Errances

Réécriture du monologue de Célia Tali, joué au Festival Allonzy en Juillet 2019

Le lieu acceptable de l'existence est en moi. C'est une sensation d'unicité dans le corps. Un endroit indestructible et imperturbable, qui fonde le moi. tout le monde a besoin de temps pour le retrouver.

Je cherche un endroit où il serait supportable de vivre. Vous en connaissez un ?

Quand j'étais petit'e, je me couchais souvent par terre, un peu n'importe où. Par terre, c'était bien. J'aimais la sensation de m'étaler sur tout mon long, face au ciel. J'aimais être près du sol. Ce n'est pas que je suis terre à terre, non. C'était pour mieux rêver. Vous auriez vu mes yeux comme ils sortaient des orbites tellement je voulais le visiter, le ciel. Wt aussi, j'étais maladroit'e. Donc au moins, je ne tombais pas plus bas. J'aimais être à plat.

Aujourd'hui, plus question d'être à plat. Il faut rester bien à la verticale, il faut à tout prix garder la forme, le teint frais, la fimousse ravie, la bouche en bec de canard. Le menton si haut que tu ne vois plus la route s'ouvrir devant toi. Les épaules en arrière, à en perdre l'équilibre. Le corps éclaté. si éclaté que tu ne sais plus où donner de la tête, happé ici et là. Dès que tu arrives à te réapproprier ton propre corps, à trouver une sérénité, tu te fais déloger par ce rythme frénétique.

Alors voilà, c'est la vie. Mais ils sont partis où tous les rêves ? Toi aussi t'as oublié les tiens ?

DANSE !

Quand je suis devenu'e adulte, je me souviens de cette sensation. J'étais incapable de bouger, je n'avais plus d'énergie. Il fallait à tout prix que je foute le camp. Tout à coup, c'est devenu insupportable de rester là et de continuer à faire semblant, de porter ce masque et d'être cette personne. Il y avait un dysfonctionnement quelque part, mais je n'arrivais pas à savoir où.

Et puis j'ai réfléchi. déjà, je ne me reconnaissais pas dans ce courant puant qui rend misérables les célibataires, les homosexuel'les, les locataires, les femmes poilues, les vieux, les pauvres, les fous et les autres.
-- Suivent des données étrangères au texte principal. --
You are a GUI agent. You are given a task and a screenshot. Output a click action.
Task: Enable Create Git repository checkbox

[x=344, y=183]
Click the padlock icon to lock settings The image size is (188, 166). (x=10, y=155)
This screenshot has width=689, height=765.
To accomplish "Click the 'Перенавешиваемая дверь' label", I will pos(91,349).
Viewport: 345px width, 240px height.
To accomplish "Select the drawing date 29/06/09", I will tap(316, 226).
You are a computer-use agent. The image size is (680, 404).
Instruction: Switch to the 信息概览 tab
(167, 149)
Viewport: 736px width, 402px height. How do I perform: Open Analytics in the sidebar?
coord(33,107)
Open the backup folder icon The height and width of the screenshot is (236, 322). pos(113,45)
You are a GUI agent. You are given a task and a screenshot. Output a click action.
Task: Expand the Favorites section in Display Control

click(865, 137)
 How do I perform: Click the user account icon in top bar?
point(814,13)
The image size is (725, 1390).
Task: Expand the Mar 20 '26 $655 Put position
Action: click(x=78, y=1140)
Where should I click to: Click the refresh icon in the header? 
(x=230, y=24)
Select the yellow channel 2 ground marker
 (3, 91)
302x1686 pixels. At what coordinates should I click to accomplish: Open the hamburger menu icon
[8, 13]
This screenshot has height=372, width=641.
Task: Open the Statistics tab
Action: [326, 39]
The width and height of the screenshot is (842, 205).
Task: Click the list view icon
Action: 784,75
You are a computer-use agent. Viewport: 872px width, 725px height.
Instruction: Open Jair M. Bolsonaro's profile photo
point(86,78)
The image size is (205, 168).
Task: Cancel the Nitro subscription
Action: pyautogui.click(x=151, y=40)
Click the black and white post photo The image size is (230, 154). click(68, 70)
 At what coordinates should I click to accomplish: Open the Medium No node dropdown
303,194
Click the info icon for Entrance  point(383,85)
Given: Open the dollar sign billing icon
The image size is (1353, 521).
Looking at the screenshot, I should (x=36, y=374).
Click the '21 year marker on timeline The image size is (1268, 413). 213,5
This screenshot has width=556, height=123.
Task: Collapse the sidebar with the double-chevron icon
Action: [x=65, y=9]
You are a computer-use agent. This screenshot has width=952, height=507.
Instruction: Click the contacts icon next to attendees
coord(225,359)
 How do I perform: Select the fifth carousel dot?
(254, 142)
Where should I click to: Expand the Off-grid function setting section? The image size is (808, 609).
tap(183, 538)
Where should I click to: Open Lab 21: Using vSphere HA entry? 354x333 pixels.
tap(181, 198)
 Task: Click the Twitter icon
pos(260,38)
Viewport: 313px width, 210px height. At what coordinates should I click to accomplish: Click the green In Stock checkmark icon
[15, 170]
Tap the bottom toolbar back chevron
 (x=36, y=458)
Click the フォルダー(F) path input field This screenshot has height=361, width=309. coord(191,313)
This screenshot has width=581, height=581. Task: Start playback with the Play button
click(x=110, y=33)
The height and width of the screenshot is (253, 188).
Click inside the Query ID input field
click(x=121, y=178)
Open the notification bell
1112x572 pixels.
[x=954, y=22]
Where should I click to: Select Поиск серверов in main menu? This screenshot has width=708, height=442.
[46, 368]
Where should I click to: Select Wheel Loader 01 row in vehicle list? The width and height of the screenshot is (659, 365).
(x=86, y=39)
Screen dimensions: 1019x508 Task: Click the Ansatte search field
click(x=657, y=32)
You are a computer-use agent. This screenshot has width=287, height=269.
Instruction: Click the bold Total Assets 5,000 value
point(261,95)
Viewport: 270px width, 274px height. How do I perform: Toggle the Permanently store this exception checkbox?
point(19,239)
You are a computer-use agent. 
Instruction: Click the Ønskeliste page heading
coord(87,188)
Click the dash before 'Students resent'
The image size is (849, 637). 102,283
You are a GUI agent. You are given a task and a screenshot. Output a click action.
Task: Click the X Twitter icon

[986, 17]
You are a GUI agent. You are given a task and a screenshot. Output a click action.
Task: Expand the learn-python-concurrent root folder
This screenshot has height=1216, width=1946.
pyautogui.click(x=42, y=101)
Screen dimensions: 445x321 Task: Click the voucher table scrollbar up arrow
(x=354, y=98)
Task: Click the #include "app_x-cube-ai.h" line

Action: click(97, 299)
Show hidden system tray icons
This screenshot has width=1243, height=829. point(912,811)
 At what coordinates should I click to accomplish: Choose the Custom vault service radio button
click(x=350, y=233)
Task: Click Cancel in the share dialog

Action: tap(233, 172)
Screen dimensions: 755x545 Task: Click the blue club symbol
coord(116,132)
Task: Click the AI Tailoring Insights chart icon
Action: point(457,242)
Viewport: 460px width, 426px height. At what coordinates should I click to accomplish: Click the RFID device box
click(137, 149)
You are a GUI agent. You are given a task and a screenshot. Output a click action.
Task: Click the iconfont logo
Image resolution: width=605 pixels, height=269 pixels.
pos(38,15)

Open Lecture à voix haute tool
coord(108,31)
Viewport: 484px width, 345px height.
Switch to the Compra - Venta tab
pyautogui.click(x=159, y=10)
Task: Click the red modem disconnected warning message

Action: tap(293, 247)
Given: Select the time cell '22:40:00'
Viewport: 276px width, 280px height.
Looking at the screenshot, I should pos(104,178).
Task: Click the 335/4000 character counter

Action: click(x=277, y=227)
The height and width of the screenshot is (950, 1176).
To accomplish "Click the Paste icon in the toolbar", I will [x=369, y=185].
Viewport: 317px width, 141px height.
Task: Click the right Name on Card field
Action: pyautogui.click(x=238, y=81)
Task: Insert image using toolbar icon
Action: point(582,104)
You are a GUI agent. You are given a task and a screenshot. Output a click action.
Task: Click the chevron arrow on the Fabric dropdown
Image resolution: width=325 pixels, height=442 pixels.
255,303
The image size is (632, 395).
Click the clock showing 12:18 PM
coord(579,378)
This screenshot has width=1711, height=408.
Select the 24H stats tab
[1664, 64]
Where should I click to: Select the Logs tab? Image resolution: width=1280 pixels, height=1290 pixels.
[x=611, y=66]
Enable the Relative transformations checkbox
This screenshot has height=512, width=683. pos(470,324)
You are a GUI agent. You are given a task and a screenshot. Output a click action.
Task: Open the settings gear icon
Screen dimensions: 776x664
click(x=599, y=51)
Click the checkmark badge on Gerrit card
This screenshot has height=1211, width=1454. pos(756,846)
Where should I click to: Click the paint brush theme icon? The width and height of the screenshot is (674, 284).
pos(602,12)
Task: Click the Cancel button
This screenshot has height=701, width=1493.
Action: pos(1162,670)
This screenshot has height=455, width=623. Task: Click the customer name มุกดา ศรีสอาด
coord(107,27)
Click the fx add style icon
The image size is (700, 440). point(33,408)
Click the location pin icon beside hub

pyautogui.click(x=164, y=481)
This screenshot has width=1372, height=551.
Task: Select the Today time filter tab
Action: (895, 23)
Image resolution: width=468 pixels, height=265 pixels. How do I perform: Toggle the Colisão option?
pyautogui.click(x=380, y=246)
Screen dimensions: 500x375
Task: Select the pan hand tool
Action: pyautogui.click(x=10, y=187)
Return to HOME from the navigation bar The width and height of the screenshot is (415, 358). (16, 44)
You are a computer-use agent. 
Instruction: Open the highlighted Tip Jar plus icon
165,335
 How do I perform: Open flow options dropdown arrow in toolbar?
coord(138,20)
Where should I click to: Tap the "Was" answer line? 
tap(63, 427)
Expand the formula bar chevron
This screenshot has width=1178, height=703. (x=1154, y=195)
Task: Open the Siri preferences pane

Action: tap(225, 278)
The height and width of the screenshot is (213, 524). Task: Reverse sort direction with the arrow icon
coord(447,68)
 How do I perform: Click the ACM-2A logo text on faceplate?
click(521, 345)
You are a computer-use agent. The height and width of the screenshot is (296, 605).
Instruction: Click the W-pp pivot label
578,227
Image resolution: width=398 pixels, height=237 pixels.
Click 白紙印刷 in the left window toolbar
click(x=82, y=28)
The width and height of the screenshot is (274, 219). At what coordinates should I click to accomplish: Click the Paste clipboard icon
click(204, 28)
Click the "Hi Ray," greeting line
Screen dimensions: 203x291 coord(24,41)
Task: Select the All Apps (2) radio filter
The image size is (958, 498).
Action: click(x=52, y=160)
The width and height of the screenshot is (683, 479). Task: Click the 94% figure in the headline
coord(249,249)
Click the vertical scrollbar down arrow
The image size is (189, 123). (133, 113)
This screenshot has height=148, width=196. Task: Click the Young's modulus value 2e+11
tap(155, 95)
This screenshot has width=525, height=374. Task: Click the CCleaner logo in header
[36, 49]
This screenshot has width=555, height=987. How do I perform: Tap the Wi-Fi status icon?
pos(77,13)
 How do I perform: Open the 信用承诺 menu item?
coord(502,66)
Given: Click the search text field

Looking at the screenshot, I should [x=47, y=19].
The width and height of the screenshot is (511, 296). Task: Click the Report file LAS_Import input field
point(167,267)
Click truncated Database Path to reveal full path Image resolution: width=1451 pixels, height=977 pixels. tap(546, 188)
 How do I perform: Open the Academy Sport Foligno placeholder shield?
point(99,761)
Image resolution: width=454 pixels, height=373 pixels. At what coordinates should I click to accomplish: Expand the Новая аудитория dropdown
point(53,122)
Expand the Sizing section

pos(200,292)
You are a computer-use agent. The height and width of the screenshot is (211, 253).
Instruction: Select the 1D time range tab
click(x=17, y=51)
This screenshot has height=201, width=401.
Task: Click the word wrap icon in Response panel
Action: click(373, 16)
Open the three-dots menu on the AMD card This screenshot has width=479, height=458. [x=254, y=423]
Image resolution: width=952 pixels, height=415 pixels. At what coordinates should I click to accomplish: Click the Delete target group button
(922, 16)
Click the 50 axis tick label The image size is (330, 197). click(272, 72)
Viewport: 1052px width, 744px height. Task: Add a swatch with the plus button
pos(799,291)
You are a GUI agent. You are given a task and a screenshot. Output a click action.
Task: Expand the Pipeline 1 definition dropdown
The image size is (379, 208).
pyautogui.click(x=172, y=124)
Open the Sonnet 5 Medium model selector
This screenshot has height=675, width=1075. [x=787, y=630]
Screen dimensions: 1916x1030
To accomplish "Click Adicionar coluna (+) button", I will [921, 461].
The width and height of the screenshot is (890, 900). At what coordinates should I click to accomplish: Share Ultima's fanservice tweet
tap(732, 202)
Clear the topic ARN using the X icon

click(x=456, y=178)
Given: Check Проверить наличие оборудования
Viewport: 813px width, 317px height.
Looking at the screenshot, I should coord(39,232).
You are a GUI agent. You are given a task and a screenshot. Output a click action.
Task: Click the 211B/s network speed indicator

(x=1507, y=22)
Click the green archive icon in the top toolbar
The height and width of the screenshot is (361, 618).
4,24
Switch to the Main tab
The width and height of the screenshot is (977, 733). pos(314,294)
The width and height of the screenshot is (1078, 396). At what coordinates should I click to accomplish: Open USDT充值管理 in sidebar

Je n'arrivais plus à assumer tous mes rôles. Je n'étais ni exemplaire, ni bien comme il faut, encore moins capable de travailler productivement et avec un esprit de compétition. Je n'arrivais plus à être ce qu'on attendait de moi. Mais moi, qu'est ce que j'attendais de moi ?

Un jour, quelqu'un m'a dit : tu sais, si tu plaques tout, après ce sera très dur de revenir, de reprendre les choses là où tu les auras laissées. Il va falloir tout réorganiser. Réfléchis bien ! Et puis j'ai réfléchi, encore. Je me suis barré'e. J'ai tout laissé parce qu'il n'y avait plus assez de place pour penser, pour attendre, pour s'ennuyer, pour aller voir la mer, pour dire bonjour. Il y avait bien trop longtemps que je n'avais pas entendu le chant des oiseaux. Cette dernière raison, c'est elle qui m'a décidé à partir.

DANSE !!

Pendant cette pause, pendant que je questionnais le sens de ma vie, j'ai reconnu cette énergie primaire et fulgurante. Celle de mon corps d'enfant, celle qui fait sauter, tourner, rebondir. C'était la première fois dans ma vie d'adulte que je faisais le lien avec mon corps d'enfant. Mon corps éclaté s'est soudain unifié

Je pourrais coucher par terre ? Cela fait si longtemps que j'ai mis mon corps dans un étau qu'elle est déjà là, l'aventure. Mais à quel moment j'ai bien pu oublier ce corps ? Il est là, le lieu acceptable de l'existence.

Si je m'agite de cette manière, c'est pour faire transpirer, pour que ce soit poreux, pour te contaminer. Pour qu'on puisse sentir toustes comme on peut se sentir vivant autrement et avec plus d'intensité qu'on l'imagine.

En fait, il faut se mettre en mouvement pour que ce lieu acceptable de l'existence s'étende, encore et encore, dans tout ton corps et puis peu à peu, à l'extérieur.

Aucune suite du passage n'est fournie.